12/06/2012

OCDE quer indexar idade de reforma à esperança de vida


Agora todos sabemos da fragilidade dos sistemas de proteção social e que daqui a uns anos a sua falência está prevista.
Agora todos sabemos que é necessário precavermo-nos dessa situação futura e os regimes privados de proteção social deverão ser rapidamente promovidos.
Se eu tivesse sabido há 30 anos, quando comecei a trabalhar e a descontar para a reforma, que esta não seria por inteiro, como a dos meus pais e do meu irmão mais velho felizmente foram, ter-me-ia precavido com um plano de pensão privado. Sendo funcionária pública esse plano de pensão privado seria mais um encargo/redução salarial a acrescentar aos que já sofri, pois o estado obriga-me mensalmente a descontar para a reforma dos outros. A solidariedade é provavelmente o valor que mais prezo e ao longo da minha vida de trabalho senti, sinto e sentirei que devo contribuir para o bem-estar de todos aqueles que trabalharam e que me proporcionaram a qualidade de vida de que agora usufruo (usufruía). De igual modo esperaria que no futuro outros o fizessem por mim e por todos aqueles que estão agora no ativo. Engano! Com a crise há menos nascimentos, com a crise há mais desemprego, e daqui a duas dezenas de anos haverá menos gente no ativo e a minha reforma reduzida em 40% não me permitirá pagar a alimentação quanto mais os medicamentos.

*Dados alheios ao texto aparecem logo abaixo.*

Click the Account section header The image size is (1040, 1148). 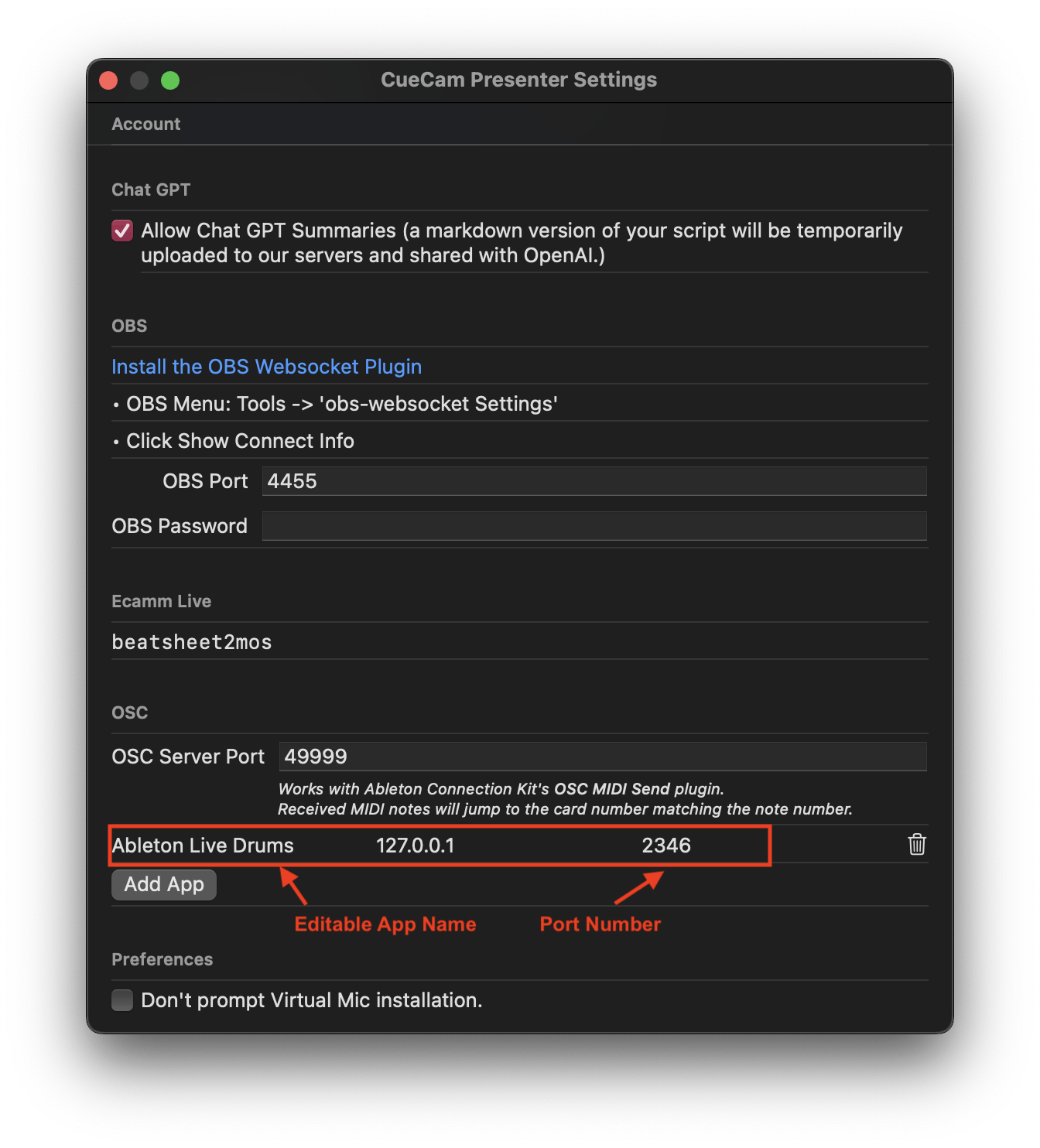coord(146,124)
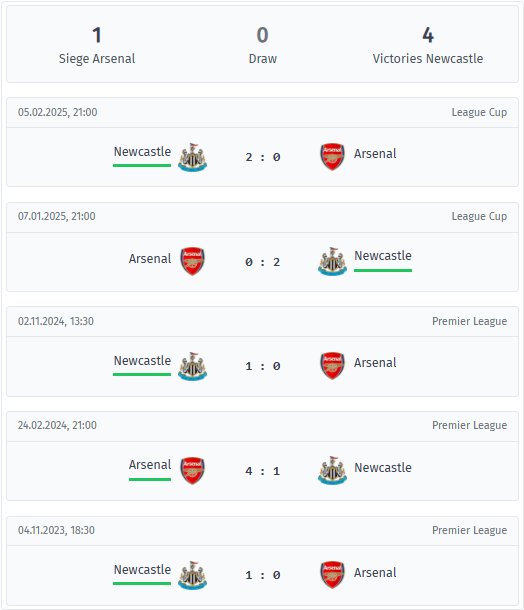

E a perversidade de tudo isto! Culpar unicamente o aumento da esperança de vida da crise da segurança social que agora se faz sentir. Foi a melhoria dos cuidados médicos, dos cuidados alimentares e das condições higieno-sanitárias, que muito contribuíram para o aumento da esperança de vida e agora com a crise vai-se assistir ao deteriorar de todas essas condições e provavelmente ao aumento da mortalidade média da população.

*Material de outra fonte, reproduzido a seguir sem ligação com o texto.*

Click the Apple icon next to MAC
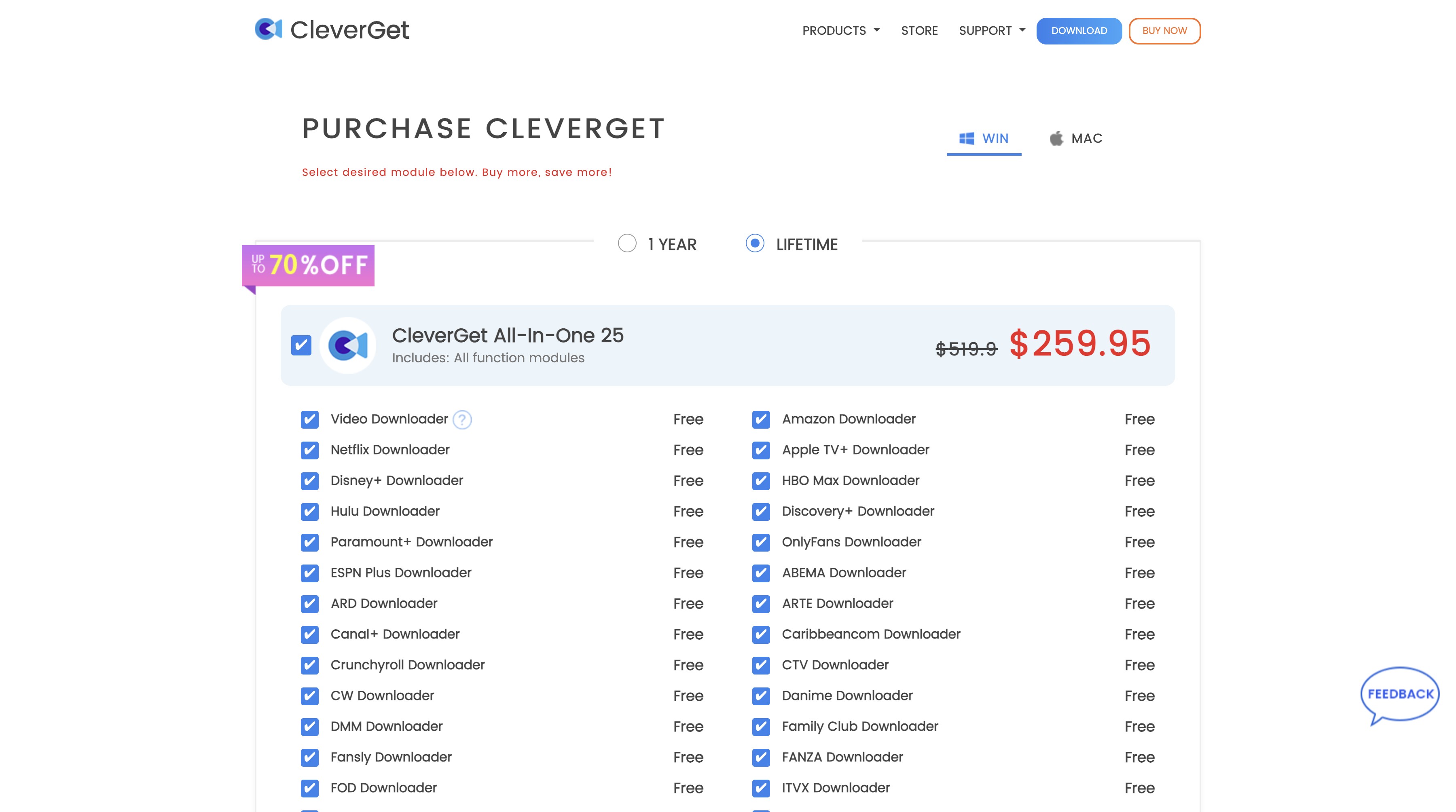 (x=1056, y=138)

Não sei qual foi a razão primeira e os fatores considerados quando se estabeleceu uma idade para a reforma nos países com regimes de proteção social. É um facto que nas profissões de desgaste rápido a idade de reforma é antecipada em relação à das outras profissões. Não é o caso da minha profissão.

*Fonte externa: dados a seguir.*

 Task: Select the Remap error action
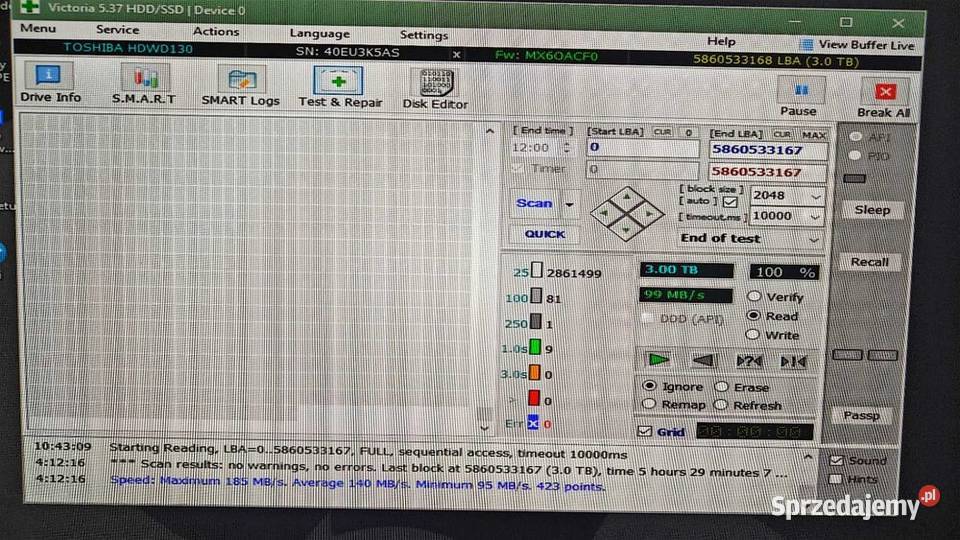649,405
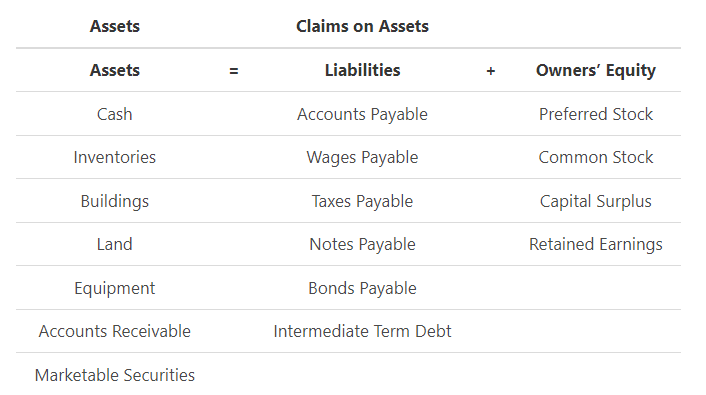This screenshot has height=395, width=706.
Task: Select Preferred Stock under Owners' Equity
Action: coord(596,114)
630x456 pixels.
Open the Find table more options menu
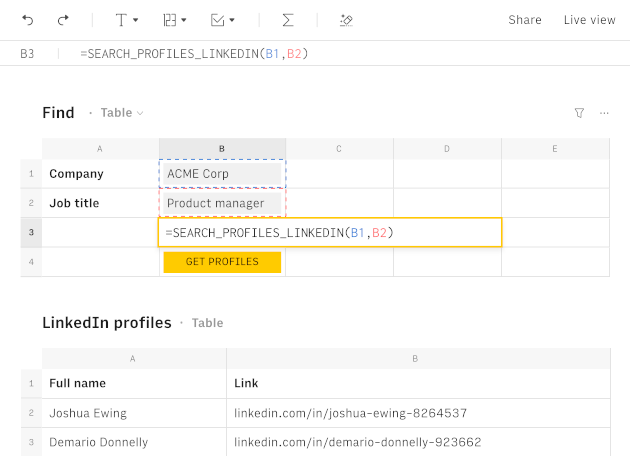(604, 113)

A relação entre duração da atividade laboral e o tempo de atribuição da pensão é do tipo olho por olho dente por dente mas parece-me ser o critério mais justo.
Por acaso gosto do que faço e não sou daquelas pessoas que “está morta” por ver chegar a reforma para fazer o que gosta. Estou, no entanto, consciente de que as minhas capacidades intelectuais e resistência física têm vindo a diminuir e ainda só tenho 53 anos. Não sei se há uma relação diretamente proporcional entre a esperança da vida e as capacidades intelectuais e/ou físicas, a não ser, claro, na hora da morte.
Sei que quando tratava de elaborar um artigo tudo ficou mais fácil após uns 20 anos de prática, mas agora, após 30 anos, a minha capacidade de ir buscar mentalmente reforços a essa parte do cérebro que lida com os arquivos, está diminuída assim como diminuída está a minha paciência e disponibilidade para com os alunos quando comparo com a de há 10 anos atrás.
Também sei que cada vez mais em custa cortar as sebes ou cavar a mini-horta, o que anteriormente era um entretenimento e que agora é quase um sacrifício. Se há alguns anos poderia facilmente contratar alguém para o fazer por mim, agora, com o corte salarial, isso já não é possível. Não sei como estarei aos 70 anos de idade e se os meus alunos aprenderão muito comigo. A horta e o jardim, com tantos cortes salariais mesmo ainda no ativo mais os cortes na reforma, nessa altura, também já deverão ter morrido!
Não partilho da opinião de que se colocarem a terceira geração a trabalhar até aos 70 se faça uma melhor distribuição dos custos entre gerações, conforme diz a OCDE. Evidentemente que se protegem os trabalhadores mais velhos de políticas de afastamento compulsivo dos seus empregos, mas claramente não vai aumentar a empregabilidade dos mais jovens e, tal como outras medidas de contenção de crise, o seu efeito benéfico é duvidoso. E ainda por cima (Mais perversidade!) essa proposta da OCDE afetaria duplamente os trabalhadores/pensionistas, que iriam trabalhar mais anos e ainda por cima sofreriam uma redução dramática do valor da sua pensão em cerca de 40%.
E por ter tido esta ilusão de que vivia numa Europa social e desenvolvida e não num qualquer estado liberal do outro mundo, estou “lixada“ . Quando chegar a minha hora da reforma o meu nível de vida vai consideravelmente baixar justamente quando se esperaria que não me preocupasse com a sobrevivência económica, mas sim com a sobrevivência ipsis verbis.